De l'avis des participants aux travaux de restitution de l'expérimentation, le pari est cette fois réussi. Les représentants des villes présents au Sénat semblaient avoir enfin mis le doigt sur une formule qui donne des résultats positifs. Comment expliquer cette réussite, deux ans après un constat beaucoup plus mitigé sur ce même terrain de l'éducation par le sport ? A l'unanimité, le travail de terrain rendu possible par l'expertise de l'Apels a été salué. Mais surtout, "une expérimentation réussie implique une cible de plus en plus précise et des choix politiques forts", a souligné Gilles Vieille Marchiset, conseiller scientifique de l'expérimentation. La grande différence avec la précédente a donc été, cette fois, l'implication des municipalités."On est dans une autre logique. Après des années, on a décidé de soulever le capot [sic] des collectivités locales et de voir comment on peut y mettre de l'innovation, comment les collectivités peuvent accompagner ce mouvement. Via une méthodologie assez simple, mobile, innovante, avec des experts de terrain, un suivi régulier partant d'un diagnostic local sur chaque collectivité, on a essayé de bousculer les services des sports, de voir en quoi la question sociale par le sport pouvait avoir une vie", précise Jean-Philippe Acensi. Et le délégué général de l'Apels de reprendre à son compte le constat qu'il existe "des politiques publiques souvent très cloisonnées, qui ne répondent pas forcément toujours à la demande des habitants, aux problématiques d'insertion sociale, de santé publique, de vivre-ensemble. Or sur certaines collectivités, des choses peuvent se mettre en place de façon très réactive. Les acteurs même de l'insertion ne font pas ce travail de cette manière-là".

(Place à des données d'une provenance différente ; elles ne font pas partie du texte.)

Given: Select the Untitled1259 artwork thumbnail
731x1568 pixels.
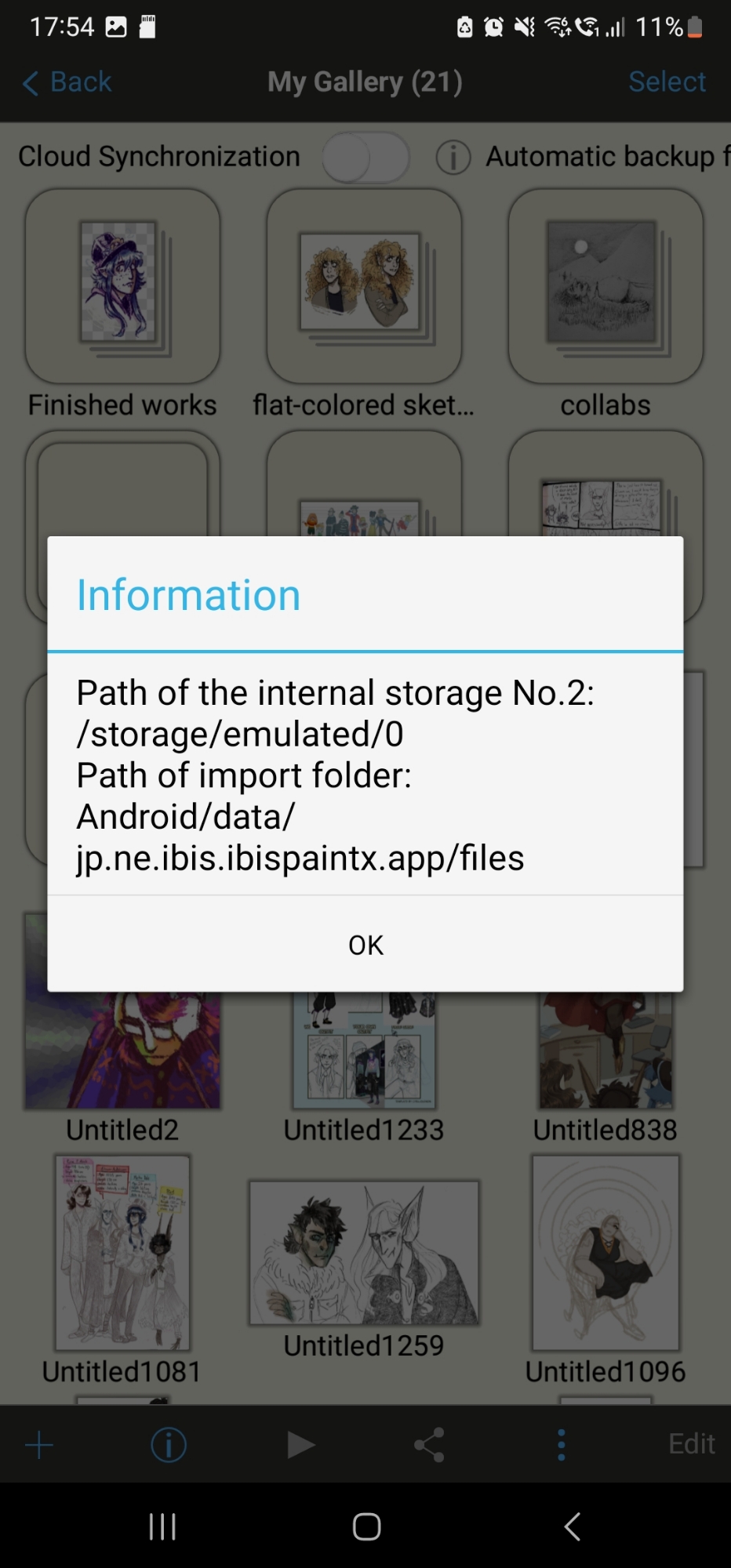Looking at the screenshot, I should (364, 1252).
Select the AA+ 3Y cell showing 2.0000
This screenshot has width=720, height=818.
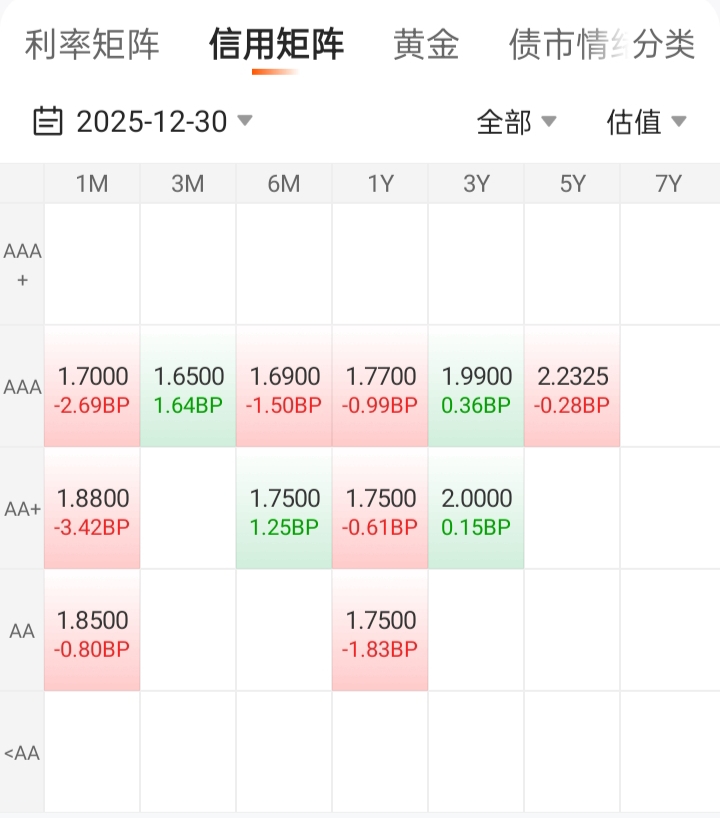point(476,510)
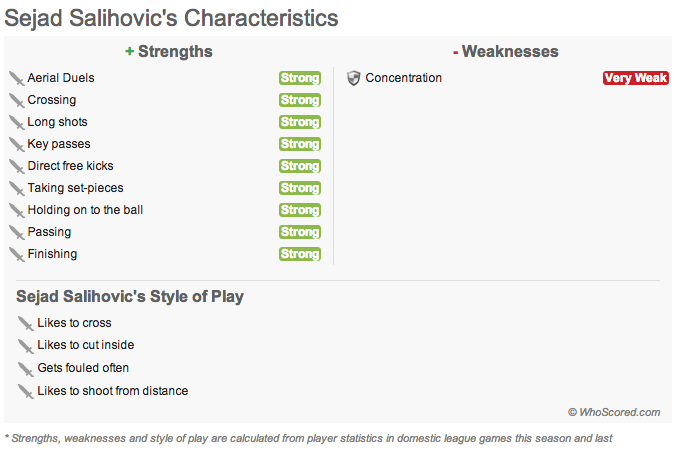Click the WhoScored.com copyright link

(x=614, y=412)
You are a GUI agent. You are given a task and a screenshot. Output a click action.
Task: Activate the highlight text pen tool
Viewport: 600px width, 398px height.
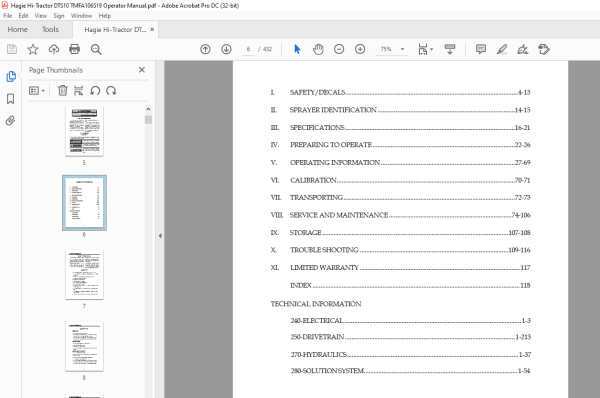(x=502, y=49)
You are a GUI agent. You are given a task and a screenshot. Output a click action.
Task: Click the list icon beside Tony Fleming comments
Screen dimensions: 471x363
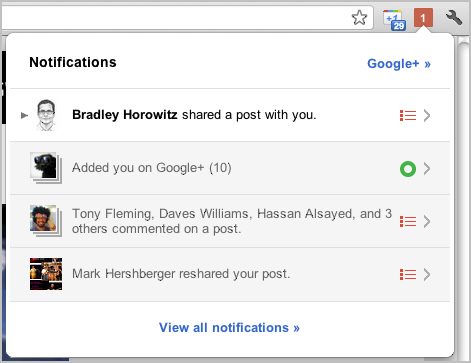click(408, 221)
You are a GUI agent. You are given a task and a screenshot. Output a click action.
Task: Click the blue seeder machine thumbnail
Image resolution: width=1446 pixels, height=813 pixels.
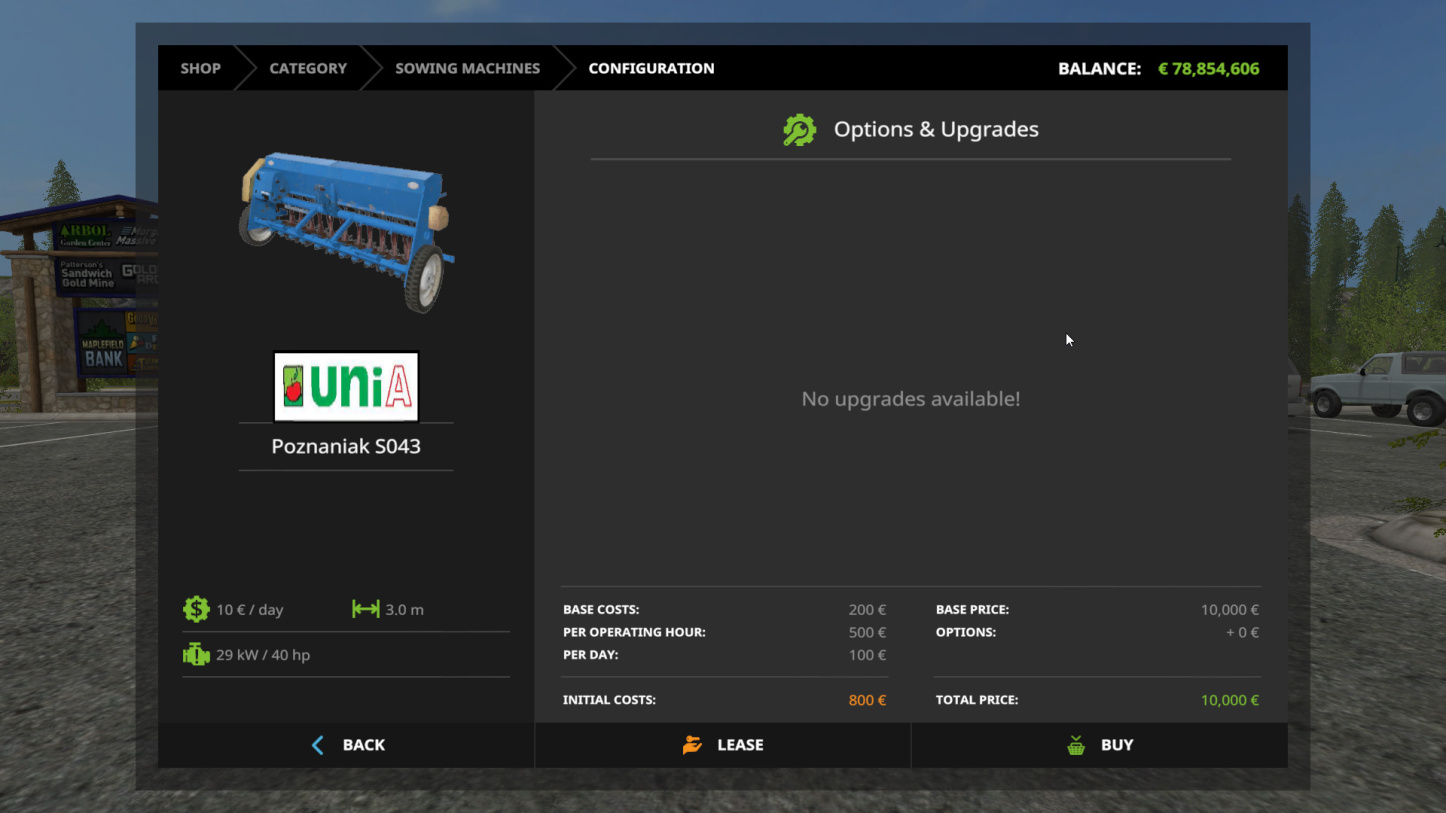coord(346,230)
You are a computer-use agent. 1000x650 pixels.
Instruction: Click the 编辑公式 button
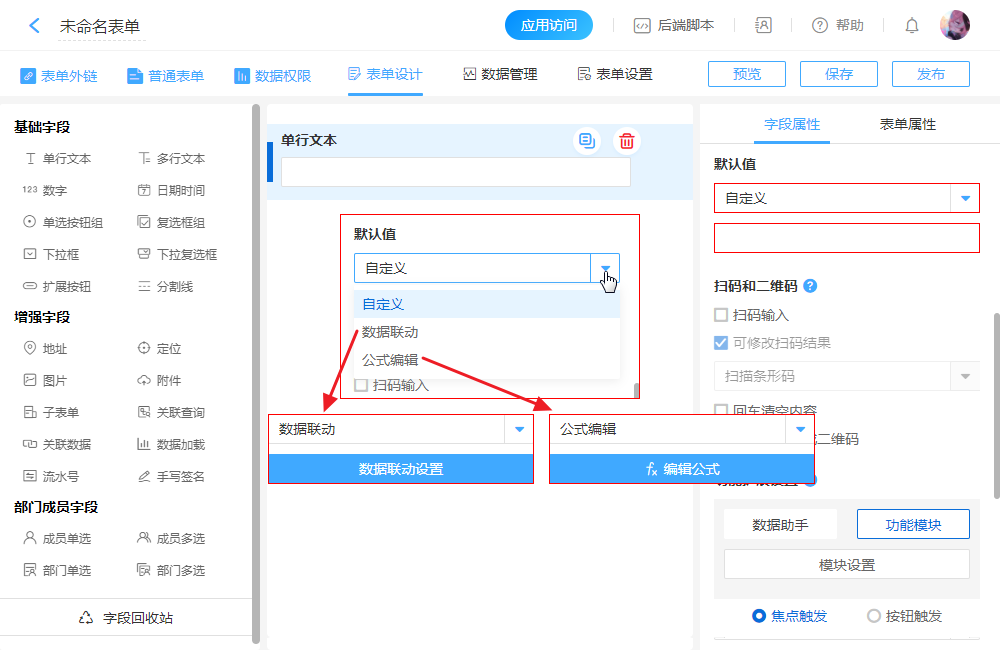[x=681, y=469]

Avec cette expérimentation réussie, "on entre peut-être dans une nouvelle ère avec une réflexion sur ce qu'est une politique publique du sport dans une ville" : "Doit-elle servir l'innovation sociale, l'insertion, la santé, ou ne concerner que quelques-uns qui font de la compétition ? Ça ne veut pas dire qu'il faut supprimer l'un au profit de l'autre, mais nous sommes dans des politiques publiques qui évoluent parce que les problématiques sociales aujourd'hui sont considérables. L'objectif est de faire prendre conscience aux collectivités, mais aussi à l'Etat, à l'Education nationale, que le sport peut être un outil intéressant pour participer au renouvellement des politiques publiques. On est dans la fonction originelle de la politique de la ville avec la participation des habitants", conclut Jean-Philippe Acensi.